PRIVILÈGES, TRANSPARENCE, LOYAUTÉ…. :Le clash parlementaire qui divise 

La sortie de Guy Marius Sagna sur les pratiques internes à l’Assemblée nationale continue de faire des vagues. À travers une déclaration largement commentée, le député de PASTEF a dénoncé une série de dérives qu’il juge incompatibles avec l’esprit de rupture et de sobriété prôné par son parti. Ses propos ont provoqué une vive polémique, divisant les rangs de la majorité et réveillant les critiques de l’opposition.

Un discours de rupture qui dérange

Dans sa déclaration, Guy Marius Sagna pointe du doigt plusieurs pratiques : distribution de Sukëru Koor aux députés, absence de transparence sur les fonds alloués aux groupes parlementaires, distribution de billets de pèlerinage, absence de consultation sur des décisions importantes comme l’achat de véhicules de fonction, ou encore retards dans les rapports de la commission de contrôle. Autant de comportements qu’il juge « indignes d’un régime en rupture ».

L’élu appelle à une gouvernance exemplaire, citant Mamadou Dia, Thomas Sankara et Amílcar Cabral, pour rappeler la nécessité de rester fidèle aux aspirations du peuple, loin des privilèges et du confort.

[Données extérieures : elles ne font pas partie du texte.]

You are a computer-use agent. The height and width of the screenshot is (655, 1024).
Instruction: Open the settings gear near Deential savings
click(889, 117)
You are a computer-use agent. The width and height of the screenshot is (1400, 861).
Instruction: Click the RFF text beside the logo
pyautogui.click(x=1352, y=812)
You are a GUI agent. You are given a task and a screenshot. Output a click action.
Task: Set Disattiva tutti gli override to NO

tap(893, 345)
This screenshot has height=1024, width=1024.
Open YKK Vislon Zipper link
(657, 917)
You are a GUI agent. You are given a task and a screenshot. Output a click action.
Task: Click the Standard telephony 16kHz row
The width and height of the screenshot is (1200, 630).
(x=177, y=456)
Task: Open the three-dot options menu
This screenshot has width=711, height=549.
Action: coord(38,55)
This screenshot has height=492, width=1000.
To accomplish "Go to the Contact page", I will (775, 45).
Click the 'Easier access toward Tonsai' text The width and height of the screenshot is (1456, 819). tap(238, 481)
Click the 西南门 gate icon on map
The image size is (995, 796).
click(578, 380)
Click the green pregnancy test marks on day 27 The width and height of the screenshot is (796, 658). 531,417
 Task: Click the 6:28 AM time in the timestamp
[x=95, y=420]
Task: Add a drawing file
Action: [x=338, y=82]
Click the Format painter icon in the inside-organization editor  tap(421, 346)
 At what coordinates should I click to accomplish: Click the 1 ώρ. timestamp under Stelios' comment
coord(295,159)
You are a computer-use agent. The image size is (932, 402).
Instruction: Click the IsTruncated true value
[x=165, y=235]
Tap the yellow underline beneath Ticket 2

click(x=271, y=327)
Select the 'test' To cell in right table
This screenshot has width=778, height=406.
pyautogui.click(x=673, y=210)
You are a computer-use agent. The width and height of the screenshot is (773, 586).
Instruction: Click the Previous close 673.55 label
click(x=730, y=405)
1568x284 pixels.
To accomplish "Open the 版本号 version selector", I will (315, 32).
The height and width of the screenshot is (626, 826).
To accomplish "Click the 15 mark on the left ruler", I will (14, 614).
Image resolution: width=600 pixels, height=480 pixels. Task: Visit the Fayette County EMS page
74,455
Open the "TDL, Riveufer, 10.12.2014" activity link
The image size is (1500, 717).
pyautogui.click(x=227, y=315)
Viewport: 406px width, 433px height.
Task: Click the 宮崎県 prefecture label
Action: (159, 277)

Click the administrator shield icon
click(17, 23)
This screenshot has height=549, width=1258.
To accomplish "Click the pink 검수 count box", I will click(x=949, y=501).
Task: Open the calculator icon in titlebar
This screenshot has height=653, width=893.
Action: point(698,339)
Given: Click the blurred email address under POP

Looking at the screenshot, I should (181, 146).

Répliques dans les rangs de PASTEF

Mais cette sortie a été fraîchement accueillie dans son propre camp. Le vice-président de l’Assemblée nationale, Ismaela Diallo, également membre de PASTEF, lui a répondu point par point. Il l’accuse d’incohérence et de discours à géométrie variable, soulignant notamment sa double rémunération en tant que député sénégalais et membre du Parlement de la CEDEAO. Il évoque également une dette de 500 000 FCFA envers le groupe parlementaire Yewwi, et met en doute sa régularité aux travaux de la commission de contrôle.

Le député Cheikh Faye a également critiqué la posture de Guy Marius Sagna, dénonçant un activisme parlementaire quantitatif mais peu efficace, une instrumentalisation de dossiers sensibles comme celui de l’ancien président, et une tendance à l’isolement au sein du groupe. Il rappelle que des efforts de modernisation de l’Assemblée sont en cours et appelle à une démarche collective et responsable.

L’opposition saisit la balle au bond

De son côté, l’opposition n’a pas manqué de réagir. Le député Pape Djibril Fall a dénoncé une situation regrettable et une focalisation sur des intérêts personnels alors que les priorités nationales sont criantes. « Je n’ai jamais sollicité ni reçu aucune avance ou privilège de l’institution parlementaire, en dehors de mon salaire », a-t-il précisé.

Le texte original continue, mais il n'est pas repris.